Work to complete -
The answer is every line of the records that holds the word "Sort", copied in full.
- - -
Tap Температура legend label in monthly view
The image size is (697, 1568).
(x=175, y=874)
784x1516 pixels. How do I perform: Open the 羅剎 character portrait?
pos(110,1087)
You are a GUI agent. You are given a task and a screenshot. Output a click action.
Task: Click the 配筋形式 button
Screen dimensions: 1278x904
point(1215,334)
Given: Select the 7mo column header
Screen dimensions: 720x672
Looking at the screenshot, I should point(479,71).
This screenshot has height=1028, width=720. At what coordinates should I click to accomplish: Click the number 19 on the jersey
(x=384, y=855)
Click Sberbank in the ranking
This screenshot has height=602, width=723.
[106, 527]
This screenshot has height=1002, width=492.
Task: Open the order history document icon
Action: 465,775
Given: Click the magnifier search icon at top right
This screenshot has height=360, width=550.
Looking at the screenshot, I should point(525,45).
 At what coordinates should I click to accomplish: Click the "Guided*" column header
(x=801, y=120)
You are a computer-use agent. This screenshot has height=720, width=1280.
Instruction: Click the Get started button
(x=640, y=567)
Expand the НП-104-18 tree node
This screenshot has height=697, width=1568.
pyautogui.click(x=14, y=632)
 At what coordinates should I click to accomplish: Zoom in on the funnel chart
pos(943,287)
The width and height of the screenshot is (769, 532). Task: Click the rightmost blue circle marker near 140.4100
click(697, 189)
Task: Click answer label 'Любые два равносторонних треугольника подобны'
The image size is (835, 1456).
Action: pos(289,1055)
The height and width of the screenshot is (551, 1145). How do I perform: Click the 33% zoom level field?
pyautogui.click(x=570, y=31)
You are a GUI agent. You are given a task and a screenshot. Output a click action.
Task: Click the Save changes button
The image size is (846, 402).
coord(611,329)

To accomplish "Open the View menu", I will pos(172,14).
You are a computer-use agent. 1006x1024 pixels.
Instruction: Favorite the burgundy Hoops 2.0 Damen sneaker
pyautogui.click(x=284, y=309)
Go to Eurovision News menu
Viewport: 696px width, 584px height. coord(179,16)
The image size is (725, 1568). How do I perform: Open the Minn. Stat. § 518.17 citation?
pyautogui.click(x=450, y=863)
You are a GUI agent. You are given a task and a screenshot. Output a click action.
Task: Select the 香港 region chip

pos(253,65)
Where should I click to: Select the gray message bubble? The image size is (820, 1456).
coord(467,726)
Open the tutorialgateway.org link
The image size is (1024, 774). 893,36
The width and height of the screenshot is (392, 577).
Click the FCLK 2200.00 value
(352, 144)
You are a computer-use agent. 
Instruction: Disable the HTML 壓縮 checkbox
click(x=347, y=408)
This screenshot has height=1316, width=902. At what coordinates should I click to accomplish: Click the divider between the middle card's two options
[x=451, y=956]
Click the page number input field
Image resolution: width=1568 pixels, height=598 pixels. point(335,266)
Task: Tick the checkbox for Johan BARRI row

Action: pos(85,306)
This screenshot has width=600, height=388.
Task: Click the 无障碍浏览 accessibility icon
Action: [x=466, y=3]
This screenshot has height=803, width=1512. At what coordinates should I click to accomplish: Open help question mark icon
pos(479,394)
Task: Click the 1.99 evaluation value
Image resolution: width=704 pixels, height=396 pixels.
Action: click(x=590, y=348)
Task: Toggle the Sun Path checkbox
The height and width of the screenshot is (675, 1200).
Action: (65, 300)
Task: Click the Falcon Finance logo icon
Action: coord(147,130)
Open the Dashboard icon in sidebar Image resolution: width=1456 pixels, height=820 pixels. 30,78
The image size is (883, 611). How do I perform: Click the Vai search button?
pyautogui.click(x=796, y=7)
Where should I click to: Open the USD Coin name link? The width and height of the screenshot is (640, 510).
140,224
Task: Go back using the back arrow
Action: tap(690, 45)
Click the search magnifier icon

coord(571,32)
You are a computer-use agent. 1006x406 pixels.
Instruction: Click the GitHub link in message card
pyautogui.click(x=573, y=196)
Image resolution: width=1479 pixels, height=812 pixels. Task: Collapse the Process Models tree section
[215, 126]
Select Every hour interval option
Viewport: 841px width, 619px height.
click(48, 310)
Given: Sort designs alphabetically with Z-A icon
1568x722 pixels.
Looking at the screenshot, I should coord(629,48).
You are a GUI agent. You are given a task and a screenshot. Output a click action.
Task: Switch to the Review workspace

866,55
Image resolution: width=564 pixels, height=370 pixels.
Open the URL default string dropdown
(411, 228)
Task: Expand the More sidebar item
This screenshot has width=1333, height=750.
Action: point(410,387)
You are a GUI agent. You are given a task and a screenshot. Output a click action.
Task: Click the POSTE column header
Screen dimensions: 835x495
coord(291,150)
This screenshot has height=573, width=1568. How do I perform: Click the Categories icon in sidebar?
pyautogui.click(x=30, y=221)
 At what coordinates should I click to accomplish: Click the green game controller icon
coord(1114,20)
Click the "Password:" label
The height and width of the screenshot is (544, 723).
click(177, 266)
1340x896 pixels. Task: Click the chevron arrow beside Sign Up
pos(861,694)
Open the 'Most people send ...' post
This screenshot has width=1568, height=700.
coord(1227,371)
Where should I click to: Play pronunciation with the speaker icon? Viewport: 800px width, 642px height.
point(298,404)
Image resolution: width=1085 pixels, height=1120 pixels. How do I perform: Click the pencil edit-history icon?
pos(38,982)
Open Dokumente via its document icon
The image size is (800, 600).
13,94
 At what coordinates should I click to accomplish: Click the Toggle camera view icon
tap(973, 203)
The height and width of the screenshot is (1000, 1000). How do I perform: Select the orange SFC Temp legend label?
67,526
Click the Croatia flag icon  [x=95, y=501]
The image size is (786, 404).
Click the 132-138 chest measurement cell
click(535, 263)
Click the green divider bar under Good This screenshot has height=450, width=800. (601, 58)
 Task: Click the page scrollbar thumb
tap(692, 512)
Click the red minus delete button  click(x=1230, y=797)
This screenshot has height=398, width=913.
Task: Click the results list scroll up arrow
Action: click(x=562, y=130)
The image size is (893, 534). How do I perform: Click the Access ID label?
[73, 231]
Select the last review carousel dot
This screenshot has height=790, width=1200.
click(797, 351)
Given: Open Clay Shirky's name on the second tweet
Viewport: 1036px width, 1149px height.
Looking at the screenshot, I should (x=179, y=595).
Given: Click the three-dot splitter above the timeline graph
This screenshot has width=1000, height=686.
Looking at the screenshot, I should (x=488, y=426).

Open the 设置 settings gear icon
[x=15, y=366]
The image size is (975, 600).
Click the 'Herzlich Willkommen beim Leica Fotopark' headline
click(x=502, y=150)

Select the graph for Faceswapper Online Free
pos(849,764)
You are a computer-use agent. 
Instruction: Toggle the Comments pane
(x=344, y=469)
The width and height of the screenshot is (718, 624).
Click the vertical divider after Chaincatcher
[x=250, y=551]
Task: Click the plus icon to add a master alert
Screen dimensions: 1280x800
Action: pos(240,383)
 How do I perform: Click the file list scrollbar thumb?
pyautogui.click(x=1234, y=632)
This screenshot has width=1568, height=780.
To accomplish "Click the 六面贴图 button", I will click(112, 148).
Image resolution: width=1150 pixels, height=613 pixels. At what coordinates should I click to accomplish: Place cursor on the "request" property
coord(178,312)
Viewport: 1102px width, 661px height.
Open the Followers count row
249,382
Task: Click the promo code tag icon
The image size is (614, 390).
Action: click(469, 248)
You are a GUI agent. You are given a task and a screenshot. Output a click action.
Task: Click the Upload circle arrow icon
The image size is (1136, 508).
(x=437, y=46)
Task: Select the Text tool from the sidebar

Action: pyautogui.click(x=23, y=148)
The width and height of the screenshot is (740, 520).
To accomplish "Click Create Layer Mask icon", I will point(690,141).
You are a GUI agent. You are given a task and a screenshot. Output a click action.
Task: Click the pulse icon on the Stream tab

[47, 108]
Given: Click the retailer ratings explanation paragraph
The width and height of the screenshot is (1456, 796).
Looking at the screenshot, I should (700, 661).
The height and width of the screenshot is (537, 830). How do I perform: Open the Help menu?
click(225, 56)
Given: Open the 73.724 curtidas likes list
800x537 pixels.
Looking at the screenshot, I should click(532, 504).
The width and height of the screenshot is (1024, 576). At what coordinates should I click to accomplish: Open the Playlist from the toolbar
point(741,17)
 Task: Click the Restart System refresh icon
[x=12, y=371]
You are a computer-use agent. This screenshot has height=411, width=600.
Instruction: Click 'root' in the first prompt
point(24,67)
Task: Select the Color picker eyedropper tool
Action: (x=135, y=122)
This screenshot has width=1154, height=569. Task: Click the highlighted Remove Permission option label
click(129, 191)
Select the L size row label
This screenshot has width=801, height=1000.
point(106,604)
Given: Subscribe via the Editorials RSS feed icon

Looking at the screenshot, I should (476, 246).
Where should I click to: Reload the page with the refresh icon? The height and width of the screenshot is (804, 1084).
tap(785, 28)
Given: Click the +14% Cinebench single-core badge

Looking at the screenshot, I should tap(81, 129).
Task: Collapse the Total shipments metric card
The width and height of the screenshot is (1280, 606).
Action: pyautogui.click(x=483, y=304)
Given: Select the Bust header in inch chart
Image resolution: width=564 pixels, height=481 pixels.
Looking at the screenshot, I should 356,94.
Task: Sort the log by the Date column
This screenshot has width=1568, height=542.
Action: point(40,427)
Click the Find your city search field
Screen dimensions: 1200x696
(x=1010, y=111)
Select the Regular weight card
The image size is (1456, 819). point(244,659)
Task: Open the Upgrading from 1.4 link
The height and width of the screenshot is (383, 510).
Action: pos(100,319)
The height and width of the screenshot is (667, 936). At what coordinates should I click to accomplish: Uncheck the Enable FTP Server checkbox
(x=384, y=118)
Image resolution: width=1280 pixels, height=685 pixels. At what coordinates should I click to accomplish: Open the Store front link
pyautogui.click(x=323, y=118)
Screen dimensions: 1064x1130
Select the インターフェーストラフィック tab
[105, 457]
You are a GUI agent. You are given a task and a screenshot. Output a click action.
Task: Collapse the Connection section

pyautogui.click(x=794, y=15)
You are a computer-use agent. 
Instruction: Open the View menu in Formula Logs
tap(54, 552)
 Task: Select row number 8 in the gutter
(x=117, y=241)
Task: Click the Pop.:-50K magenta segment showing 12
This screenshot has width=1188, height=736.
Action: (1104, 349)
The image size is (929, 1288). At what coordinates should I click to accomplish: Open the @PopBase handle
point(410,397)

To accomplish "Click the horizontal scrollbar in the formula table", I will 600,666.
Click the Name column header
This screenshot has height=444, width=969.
- - -
Response box -
Given: Sort designs alphabetically with Z-A icon
Task: Sort the log by the Date column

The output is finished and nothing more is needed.